• _Task objective_
Rewrite the items from the line containing "The height and width of the screenshot is (919, 1316)." through the line containing "coord(77,508)", requests included, raising every coordinate in the answers by 107. Leave the pictures out.
** START **
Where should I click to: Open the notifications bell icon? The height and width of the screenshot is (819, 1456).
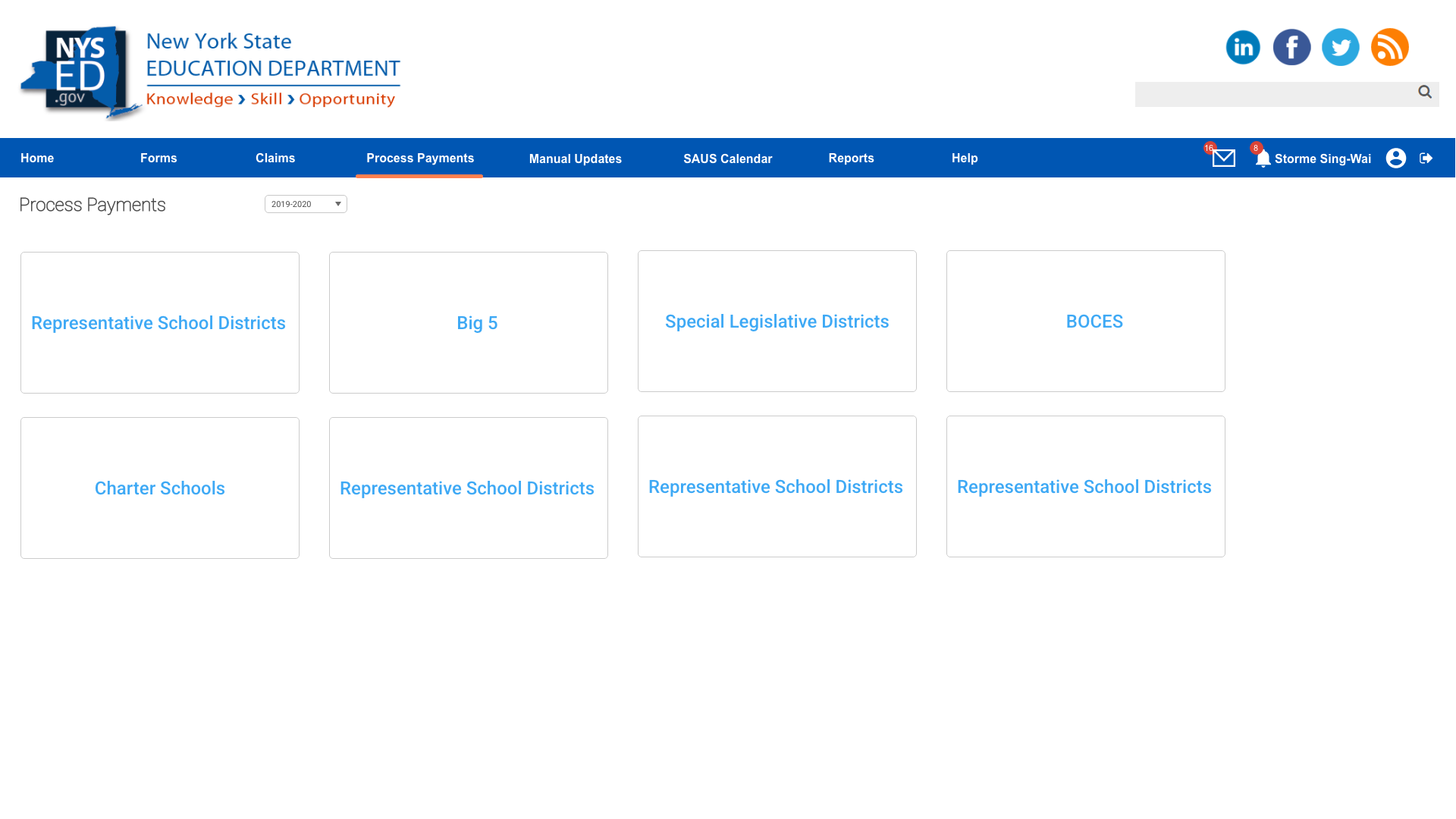[x=1263, y=158]
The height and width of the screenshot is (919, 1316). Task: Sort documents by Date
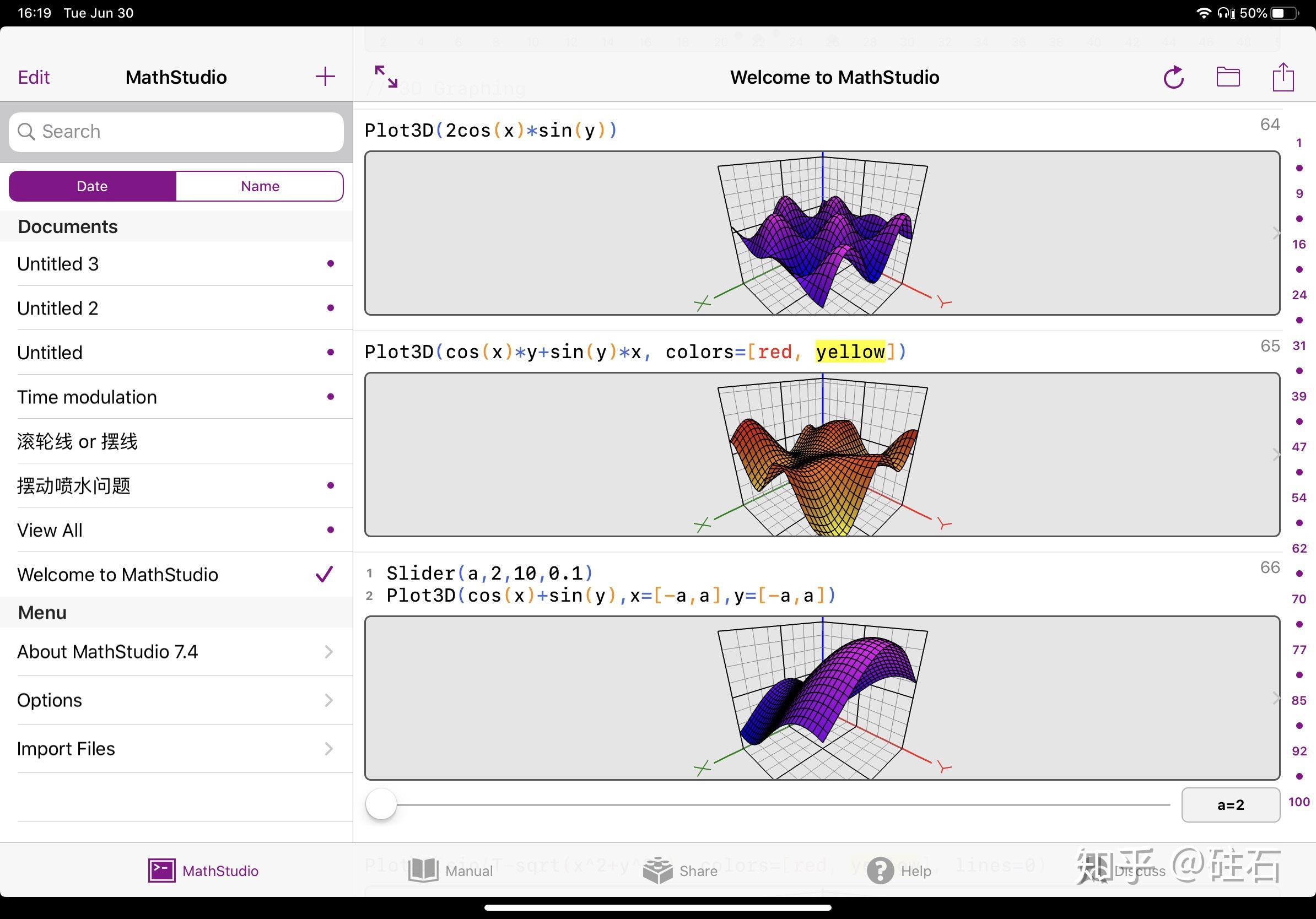tap(92, 186)
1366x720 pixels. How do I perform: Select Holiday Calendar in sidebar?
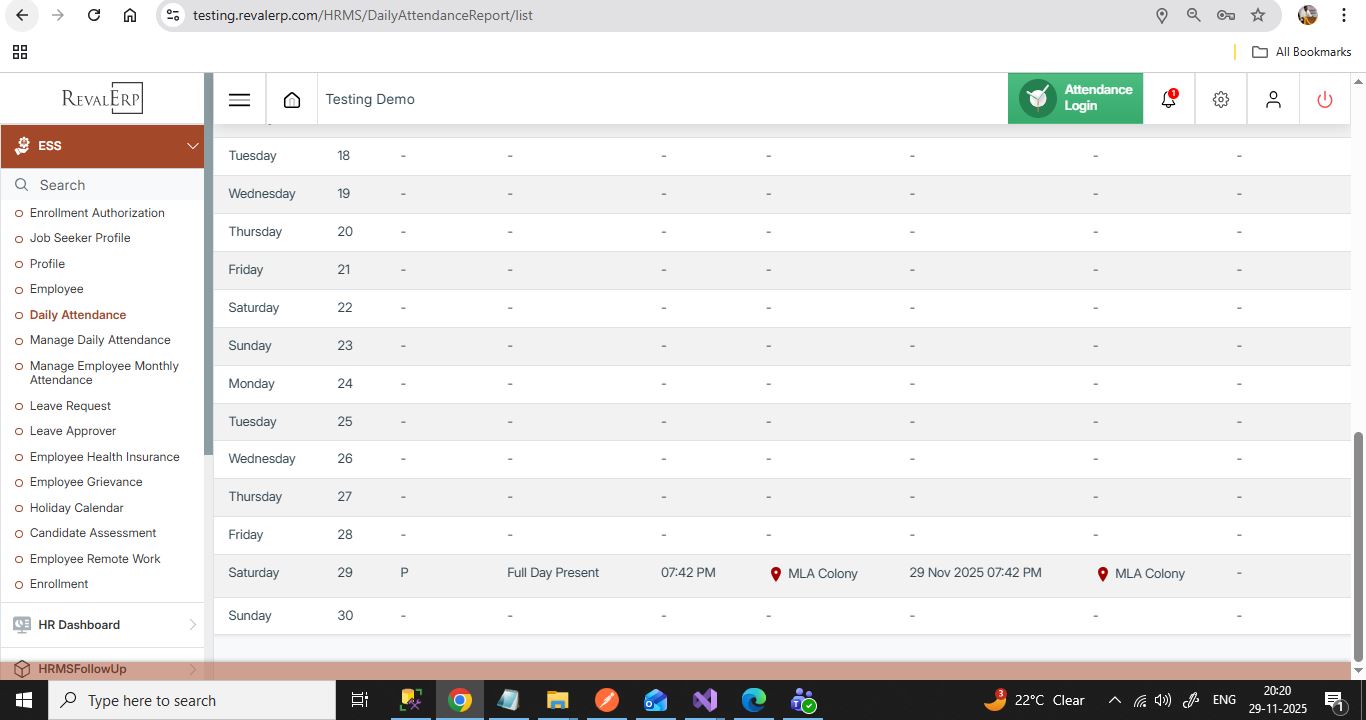coord(77,508)
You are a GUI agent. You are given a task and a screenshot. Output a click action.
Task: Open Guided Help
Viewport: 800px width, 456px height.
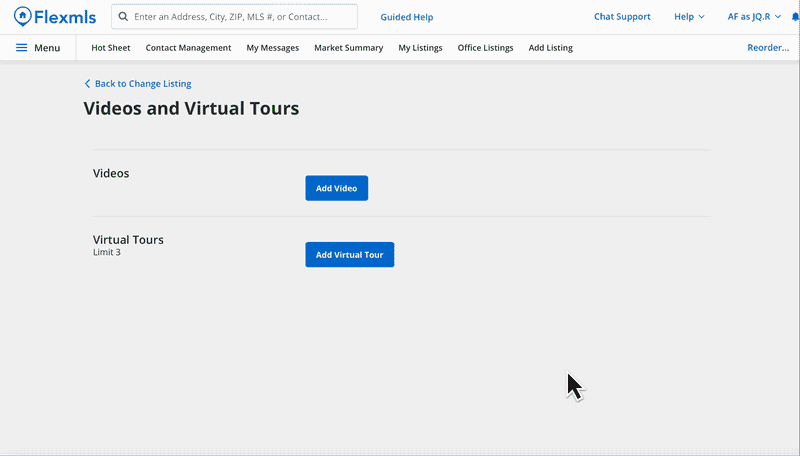[406, 17]
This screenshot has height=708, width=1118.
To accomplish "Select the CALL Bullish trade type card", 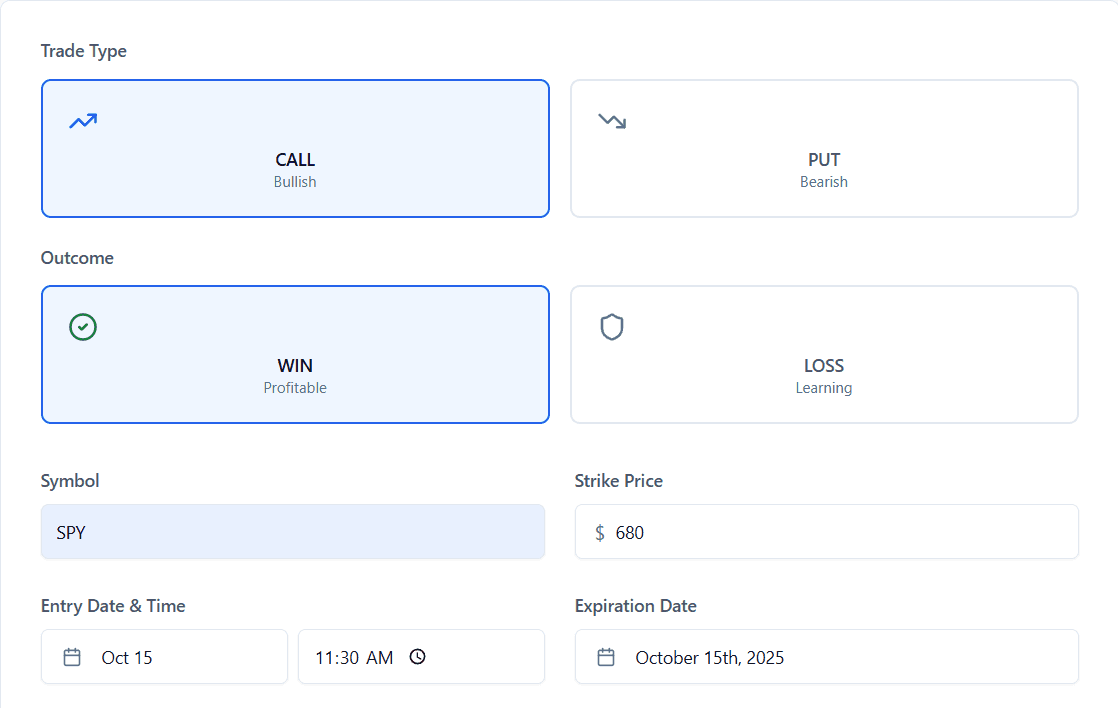I will (295, 148).
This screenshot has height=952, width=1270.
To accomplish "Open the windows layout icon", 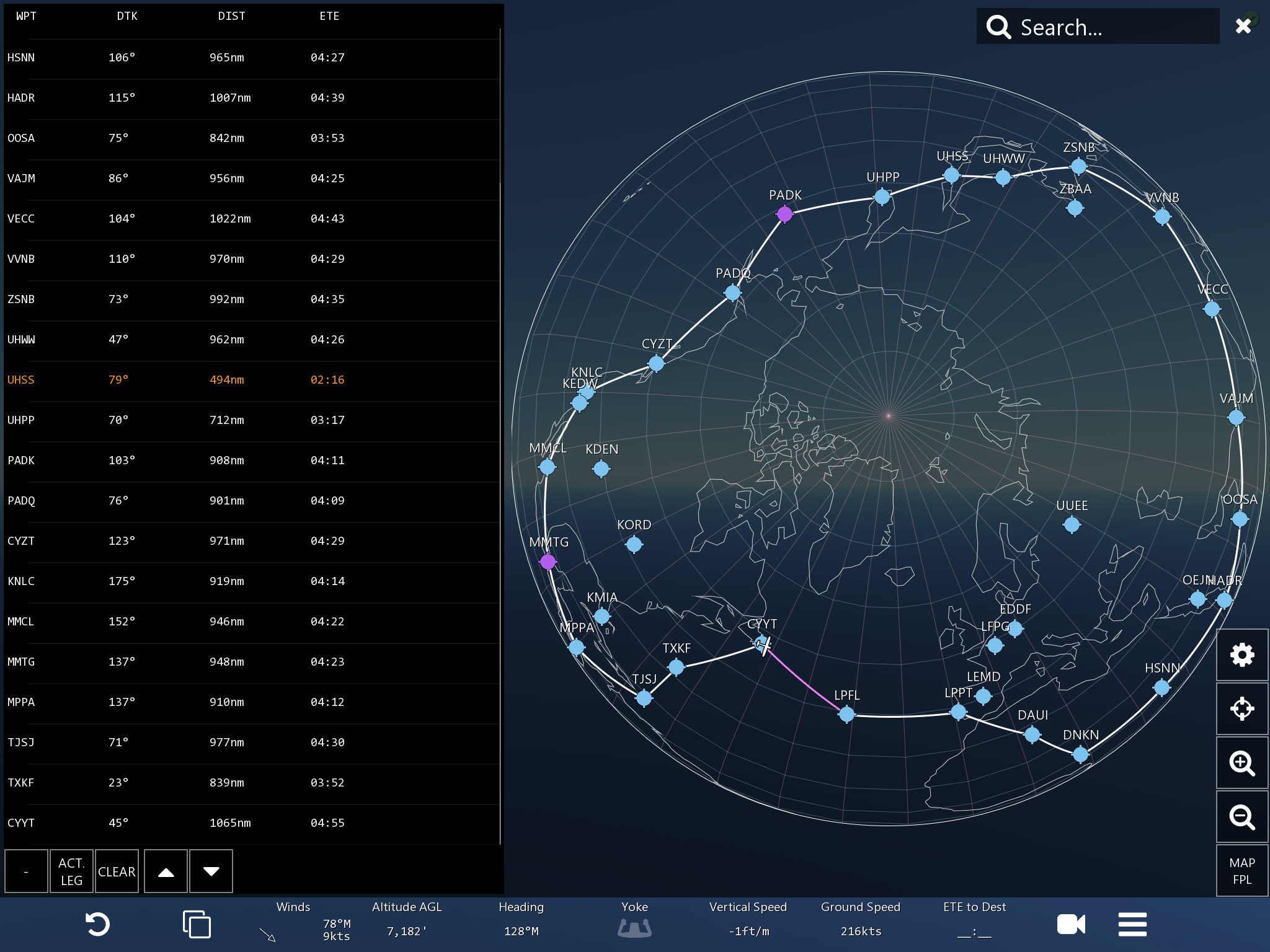I will coord(197,924).
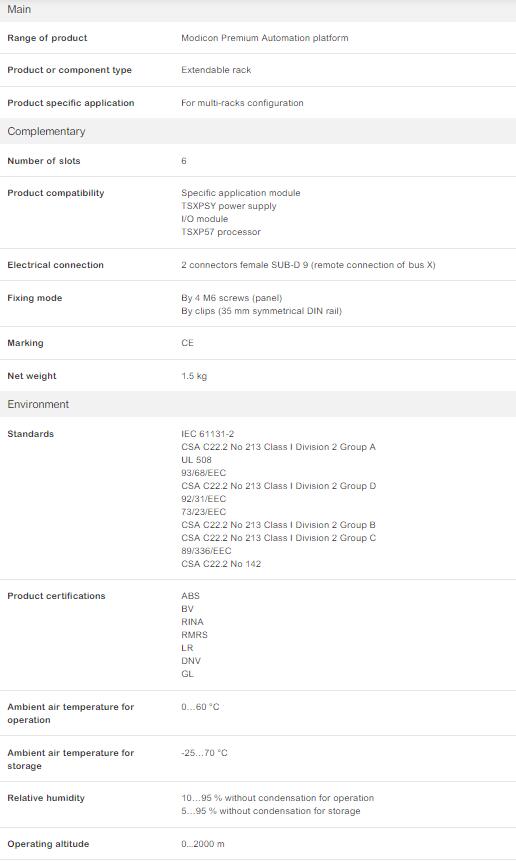
Task: Select the Relative humidity label
Action: (x=46, y=798)
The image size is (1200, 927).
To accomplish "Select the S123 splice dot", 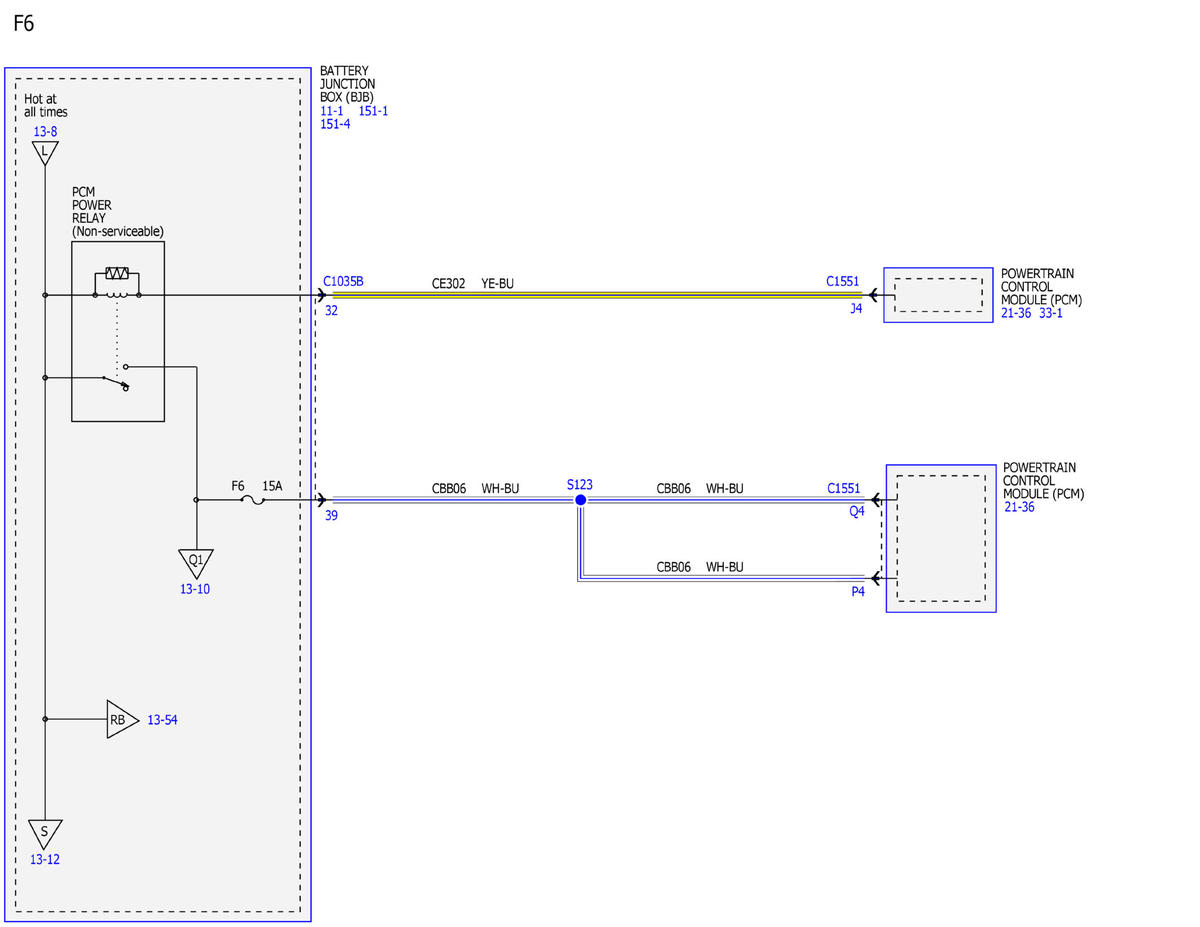I will coord(580,499).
** END **
• _Solution for this exercise_
The height and width of the screenshot is (919, 1316). Task: Sort documents by Date
tap(199, 293)
1366x720 pixels. How do I perform: Select Holiday Calendar in sidebar?
coord(184,615)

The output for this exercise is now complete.